Enterprise Connect 2016 - To Cloud or Not to Cloud

14 Mar 2016

At the recent Enterprise Connect 2016, I moderated a session on Cloud Case Studies, where four enterprise organizations discussed their migration to the cloud, lessons learned, benefits, etc. The panel included Paul Patti, RPM Performance Coating Group (8x8 customer) Roger Bruszewski, Millersville University of Pennsylvania (NEC customer), Allan Feeney, Fuji Film (Cisco HCS customer), and Glenn Rappaport, USFitness Group (Vonage Business customer).

To no one's surprise, the key benefits of the cloud according to the panelists include cost savings, not having to deploy and manage the solution, speed to deployment, unburdening the IT staff, high availability, disaster recovery, staying current on software releases, and more. According to Allan Feeney, soft benefits are challenging as they're harder to sell to the finance folks, but they can be just as important as the cost savings. Roger Bruszewski noted that after deploying a cloud service he was able to reallocate IT staff within the university, which was a win-win for everyone. Paul Patti found that his company was able to add video, web meetings, and chat more cost effectively than they'd be able to with an on-prem solution.

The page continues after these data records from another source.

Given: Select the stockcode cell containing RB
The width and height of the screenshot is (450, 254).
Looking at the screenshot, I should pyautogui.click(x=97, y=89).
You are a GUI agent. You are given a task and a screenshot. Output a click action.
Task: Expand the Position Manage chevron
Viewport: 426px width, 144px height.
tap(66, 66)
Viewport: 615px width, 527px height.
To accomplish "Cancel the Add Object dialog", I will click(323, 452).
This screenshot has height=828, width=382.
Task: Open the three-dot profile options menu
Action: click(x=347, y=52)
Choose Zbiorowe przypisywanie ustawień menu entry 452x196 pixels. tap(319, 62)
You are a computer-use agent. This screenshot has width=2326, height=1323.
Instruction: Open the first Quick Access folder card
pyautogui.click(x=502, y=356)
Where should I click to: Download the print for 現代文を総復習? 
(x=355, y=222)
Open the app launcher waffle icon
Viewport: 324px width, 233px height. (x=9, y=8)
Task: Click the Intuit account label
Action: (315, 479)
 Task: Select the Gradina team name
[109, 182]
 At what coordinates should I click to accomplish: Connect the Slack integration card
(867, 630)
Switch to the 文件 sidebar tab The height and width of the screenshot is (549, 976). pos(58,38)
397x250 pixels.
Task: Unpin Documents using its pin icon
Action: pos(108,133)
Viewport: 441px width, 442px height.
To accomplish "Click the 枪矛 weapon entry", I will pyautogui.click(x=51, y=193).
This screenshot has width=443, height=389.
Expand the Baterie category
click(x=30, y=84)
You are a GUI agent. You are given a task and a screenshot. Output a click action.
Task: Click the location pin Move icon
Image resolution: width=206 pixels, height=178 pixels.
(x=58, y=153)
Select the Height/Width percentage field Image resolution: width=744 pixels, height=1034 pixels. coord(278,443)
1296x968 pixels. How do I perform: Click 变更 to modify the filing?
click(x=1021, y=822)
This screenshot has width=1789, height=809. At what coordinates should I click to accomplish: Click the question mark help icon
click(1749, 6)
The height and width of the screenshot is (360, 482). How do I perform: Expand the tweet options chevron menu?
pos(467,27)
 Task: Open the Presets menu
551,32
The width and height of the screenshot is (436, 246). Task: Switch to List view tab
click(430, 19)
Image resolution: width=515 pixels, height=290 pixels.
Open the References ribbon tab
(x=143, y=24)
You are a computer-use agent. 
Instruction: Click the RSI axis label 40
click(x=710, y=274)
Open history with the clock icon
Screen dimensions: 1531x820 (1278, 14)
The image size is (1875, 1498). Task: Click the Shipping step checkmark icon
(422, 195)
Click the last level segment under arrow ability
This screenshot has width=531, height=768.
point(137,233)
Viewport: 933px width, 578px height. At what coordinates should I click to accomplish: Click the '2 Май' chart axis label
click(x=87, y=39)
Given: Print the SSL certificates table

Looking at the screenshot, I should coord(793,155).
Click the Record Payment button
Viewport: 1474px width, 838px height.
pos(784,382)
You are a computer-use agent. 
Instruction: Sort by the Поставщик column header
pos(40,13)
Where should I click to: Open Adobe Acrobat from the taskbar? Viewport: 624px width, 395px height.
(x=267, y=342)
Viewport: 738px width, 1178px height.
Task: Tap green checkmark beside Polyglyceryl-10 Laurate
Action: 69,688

The reasons for moving to the cloud were varied - RPM had an aging telecom infrastructure, and actually had a "lightning bulb moment" when one of their plants was hit by a bolt of lightning that destroyed their old Nortel phone system. The company needed communications up and running extremely quickly, and found that 8x8's cloud service fit the bill. Fuji wanted to standardize its communication systems and bring together 14 different organizations within the company and moved to a Cisco hosted platform where they standardized on a single cloud platform. Millersville University found that its existing phone system was going to be out of commission in a few months and needed a new solution. Bruszewski noted that the cloud wasn't an issue for them - the question was finding the right vendor to become a partner, and selected NEC. Sport&Fitness has 46 locations and was challenged by managing many different vendors, and wanted a platform without requiring any hardware, and selected iCore, which is now part of Vonage Business.

When asked about some of the challenges associated with their cloud solutions, there were surprisingly few. Interestingly, two of the panelists had more quality issues from using an MPLS network rather than the public network, and run their voice traffic on the public network and use MPLS for backup.

I kept prodding the panelists for cautions and asked what they would have done differently if they knew then what they know now, but they all agreed that they wouldn't do anything differently. They suggest carefully reading and reviewing the contract with the vendor and/or service provider, and it's important to understand the SLAs. Feeney found that although they spent a lot of time working on the contract and SLAs, "it's easy to miss a lot of little things that can bite you, including services or functions that you expect to be included but are not." In general, all of the panelists were extremely satisfied with the quality and value they receive from the cloud, and strongly advocate moving to VoIP, UC, and contact center in the cloud without hesitation.

The highlight of the session was a poem written by Paul Patti in response to my request for final words of advice:

To cloud or not to cloud, that is the question.
Whether 'tis nobler to retain an on-prem solution
Or to shuffle off this mortal trapping and embrace the power of the cloud
To adopt, to migrate
To migrate perchance to thrive and unify thy business in a global, cost effective manner

And to that I'll add:

What's in a name? That which we call the cloud by any other name would smell as sweet.